Who needed fireworks at Atlanta-Fulton County Stadium when the Mets and Braves provided a better show than any pyrotechnic display could?

What unfolded through the evening of Independence Day and continued until 3:55 a.m. on July 5 transcended franchise history and became a regular-season game unlike any other. There were a combined 29 runs, 46 hits, 37 men left on base, 43 players used, 14 pitchers, three blown saves, two rain delays, two ejections, a Keith Hernandez cycle, a formal protest, and an unfathomable homer from a relief pitcher. 

“I saw things I had never seen before,” Hernandez said.

Things were wacky from start to finish — and the conditions in which they played were equally outrageous. Two hours and five minutes worth of rain delays and a bad drainage system created standing water in the outfield. Base hits hydroplaned as they skidded through the grass. The game was halted for a second time in the third inning. Davey Johnson removed starter Dwight Gooden with a reliever but was disallowed a double-switch and thus challenged the ruling.

Despite being deprived of its ace, New York held a 7-4 lead in the bottom of the eighth. Jesse Orosco, nursing a sore shoulder, couldn’t shut the door, a theme that would afflict pitchers on both sides. Atlanta scored four times in its half of the eighth, including a three-run double by Dale Murphy. The Mets responded with a Lenny Dykstra RBI single off Bruce Sutter. Extra innings allowed Hernandez to complete his cycle in the 12th, but it took until the top of the 13th for New York to break the 8-8 tie, when Howard Johnson smashed a two-run homer. The Braves were one strike from defeat before Terry Harper answered. With a runner on, his drive to left field dinged the foul pole. Ten apiece.

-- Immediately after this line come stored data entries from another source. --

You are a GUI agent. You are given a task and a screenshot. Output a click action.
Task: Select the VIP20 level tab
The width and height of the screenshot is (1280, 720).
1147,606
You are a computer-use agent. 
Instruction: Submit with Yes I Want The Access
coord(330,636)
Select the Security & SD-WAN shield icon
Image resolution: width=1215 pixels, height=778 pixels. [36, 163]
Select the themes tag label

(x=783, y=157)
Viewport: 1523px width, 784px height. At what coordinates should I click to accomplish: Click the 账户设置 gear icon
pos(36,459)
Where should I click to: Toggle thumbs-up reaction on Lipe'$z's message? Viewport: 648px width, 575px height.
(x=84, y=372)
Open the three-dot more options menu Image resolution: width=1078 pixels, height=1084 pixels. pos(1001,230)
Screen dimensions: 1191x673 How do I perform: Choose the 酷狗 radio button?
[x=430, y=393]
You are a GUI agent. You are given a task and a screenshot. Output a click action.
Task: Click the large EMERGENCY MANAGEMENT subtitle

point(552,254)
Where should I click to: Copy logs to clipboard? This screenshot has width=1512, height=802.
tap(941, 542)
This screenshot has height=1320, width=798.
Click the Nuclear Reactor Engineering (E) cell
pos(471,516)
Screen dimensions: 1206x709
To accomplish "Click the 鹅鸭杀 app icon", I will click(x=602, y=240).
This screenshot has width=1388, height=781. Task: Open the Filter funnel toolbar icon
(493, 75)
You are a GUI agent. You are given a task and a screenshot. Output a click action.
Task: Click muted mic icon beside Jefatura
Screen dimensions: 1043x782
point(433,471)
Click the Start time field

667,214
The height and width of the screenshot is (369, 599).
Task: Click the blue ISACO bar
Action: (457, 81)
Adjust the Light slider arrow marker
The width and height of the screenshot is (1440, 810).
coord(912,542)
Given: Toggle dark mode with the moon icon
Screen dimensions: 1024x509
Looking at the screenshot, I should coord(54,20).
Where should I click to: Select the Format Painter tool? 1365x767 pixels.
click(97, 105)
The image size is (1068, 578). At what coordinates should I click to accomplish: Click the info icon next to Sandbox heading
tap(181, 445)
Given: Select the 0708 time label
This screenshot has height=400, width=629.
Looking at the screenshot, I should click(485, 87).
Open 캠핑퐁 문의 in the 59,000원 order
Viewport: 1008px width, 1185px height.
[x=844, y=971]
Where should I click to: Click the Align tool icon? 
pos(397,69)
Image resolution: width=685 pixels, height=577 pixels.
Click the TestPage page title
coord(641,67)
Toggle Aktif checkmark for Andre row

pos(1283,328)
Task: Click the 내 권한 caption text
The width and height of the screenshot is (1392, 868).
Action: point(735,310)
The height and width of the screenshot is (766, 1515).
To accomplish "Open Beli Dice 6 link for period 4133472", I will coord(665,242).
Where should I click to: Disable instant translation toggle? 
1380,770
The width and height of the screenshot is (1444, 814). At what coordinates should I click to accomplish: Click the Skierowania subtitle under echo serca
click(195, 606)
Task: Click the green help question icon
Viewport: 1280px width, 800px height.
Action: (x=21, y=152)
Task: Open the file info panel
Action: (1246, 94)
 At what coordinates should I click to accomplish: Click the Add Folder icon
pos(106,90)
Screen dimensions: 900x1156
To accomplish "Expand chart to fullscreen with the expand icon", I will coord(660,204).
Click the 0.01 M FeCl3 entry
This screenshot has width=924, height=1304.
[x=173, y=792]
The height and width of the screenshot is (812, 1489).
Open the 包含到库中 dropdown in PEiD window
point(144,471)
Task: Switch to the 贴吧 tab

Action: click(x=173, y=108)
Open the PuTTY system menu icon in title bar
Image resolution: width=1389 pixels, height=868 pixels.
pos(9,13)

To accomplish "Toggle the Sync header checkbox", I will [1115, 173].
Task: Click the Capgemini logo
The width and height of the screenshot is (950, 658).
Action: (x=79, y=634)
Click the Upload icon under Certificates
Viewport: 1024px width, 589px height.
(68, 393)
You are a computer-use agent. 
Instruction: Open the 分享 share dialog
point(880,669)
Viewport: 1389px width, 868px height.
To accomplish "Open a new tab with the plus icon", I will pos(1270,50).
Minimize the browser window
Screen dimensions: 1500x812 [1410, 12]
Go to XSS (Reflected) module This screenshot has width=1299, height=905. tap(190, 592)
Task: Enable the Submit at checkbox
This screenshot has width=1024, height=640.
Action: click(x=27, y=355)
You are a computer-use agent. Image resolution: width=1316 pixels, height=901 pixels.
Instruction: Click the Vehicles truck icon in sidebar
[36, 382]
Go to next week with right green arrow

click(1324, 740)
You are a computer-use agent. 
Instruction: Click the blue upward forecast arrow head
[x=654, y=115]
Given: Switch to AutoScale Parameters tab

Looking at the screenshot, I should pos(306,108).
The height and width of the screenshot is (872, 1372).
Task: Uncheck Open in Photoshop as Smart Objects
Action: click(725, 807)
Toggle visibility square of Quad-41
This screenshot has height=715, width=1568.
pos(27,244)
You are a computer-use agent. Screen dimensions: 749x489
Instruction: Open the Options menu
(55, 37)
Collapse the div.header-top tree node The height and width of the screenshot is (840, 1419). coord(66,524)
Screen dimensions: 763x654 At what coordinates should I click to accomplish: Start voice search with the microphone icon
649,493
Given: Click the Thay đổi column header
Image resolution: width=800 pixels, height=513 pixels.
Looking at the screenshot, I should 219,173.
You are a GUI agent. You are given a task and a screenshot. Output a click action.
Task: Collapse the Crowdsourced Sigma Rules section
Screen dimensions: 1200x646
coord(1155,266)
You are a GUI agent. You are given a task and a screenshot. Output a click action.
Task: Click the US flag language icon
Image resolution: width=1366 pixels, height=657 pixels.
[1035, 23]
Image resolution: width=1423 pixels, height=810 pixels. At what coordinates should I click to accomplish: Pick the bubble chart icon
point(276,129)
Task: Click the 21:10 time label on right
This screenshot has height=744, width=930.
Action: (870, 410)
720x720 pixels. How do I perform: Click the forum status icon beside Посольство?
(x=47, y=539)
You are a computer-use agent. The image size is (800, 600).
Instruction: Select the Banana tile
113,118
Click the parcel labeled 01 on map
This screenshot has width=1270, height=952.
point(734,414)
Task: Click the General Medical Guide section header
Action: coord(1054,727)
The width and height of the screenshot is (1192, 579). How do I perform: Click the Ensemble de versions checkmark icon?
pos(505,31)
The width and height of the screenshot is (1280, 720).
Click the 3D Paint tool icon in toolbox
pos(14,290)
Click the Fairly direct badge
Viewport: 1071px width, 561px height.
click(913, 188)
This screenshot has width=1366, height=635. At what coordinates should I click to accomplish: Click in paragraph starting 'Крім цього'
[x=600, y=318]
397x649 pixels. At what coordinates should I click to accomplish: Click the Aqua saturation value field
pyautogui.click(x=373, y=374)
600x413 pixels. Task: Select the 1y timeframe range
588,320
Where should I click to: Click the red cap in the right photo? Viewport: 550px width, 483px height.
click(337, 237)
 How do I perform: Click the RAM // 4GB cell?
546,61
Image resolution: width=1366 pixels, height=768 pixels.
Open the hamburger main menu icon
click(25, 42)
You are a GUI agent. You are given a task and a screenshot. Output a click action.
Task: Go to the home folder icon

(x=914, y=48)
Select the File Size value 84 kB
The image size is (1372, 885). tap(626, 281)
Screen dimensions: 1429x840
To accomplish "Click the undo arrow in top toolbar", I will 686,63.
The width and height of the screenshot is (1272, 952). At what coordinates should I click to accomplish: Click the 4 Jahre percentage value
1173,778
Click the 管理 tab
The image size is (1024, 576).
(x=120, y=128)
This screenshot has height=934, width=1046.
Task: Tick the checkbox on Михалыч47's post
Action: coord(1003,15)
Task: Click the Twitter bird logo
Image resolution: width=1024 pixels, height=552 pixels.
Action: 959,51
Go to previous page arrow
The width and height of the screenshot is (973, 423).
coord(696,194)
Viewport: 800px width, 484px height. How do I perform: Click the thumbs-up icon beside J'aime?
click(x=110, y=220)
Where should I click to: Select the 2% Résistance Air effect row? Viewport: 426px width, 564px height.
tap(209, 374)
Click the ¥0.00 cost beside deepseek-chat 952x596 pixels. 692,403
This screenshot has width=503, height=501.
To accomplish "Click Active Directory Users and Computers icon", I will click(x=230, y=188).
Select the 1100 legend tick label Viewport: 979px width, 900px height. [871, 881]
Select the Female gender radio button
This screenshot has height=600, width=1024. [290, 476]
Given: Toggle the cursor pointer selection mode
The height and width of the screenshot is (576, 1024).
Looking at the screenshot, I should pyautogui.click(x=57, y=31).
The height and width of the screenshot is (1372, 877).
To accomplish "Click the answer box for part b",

Scoring took a break in the 14th, 15th, 16th, and 17th (when Darryl Strawberry and Johnson were tossed for arguing balls and strikes). The Mets broke through in the top of the 18th by way of Dykstra’s sacrifice fly. Tom Gorman was asked to hold the one-run advantage. He retired Gerald Perry and Harper on groundouts. Up came the pitcher’s spot. But Braves manager Eddie Haas had used up his pinch-hitting options.

The last hope was reliever Rick Camp — and a faint one at that. Camp’s batting record was terrible, even by hitting pitchers’ standards. He toted a meager .060 average to the plate, with 83 strikeouts in 167 career at-bats. Even in this game that had already achieved “Twilight Zone” characteristics, asking Camp to stave off defeat — much less hit a home run — was a bridge too far. Or was it?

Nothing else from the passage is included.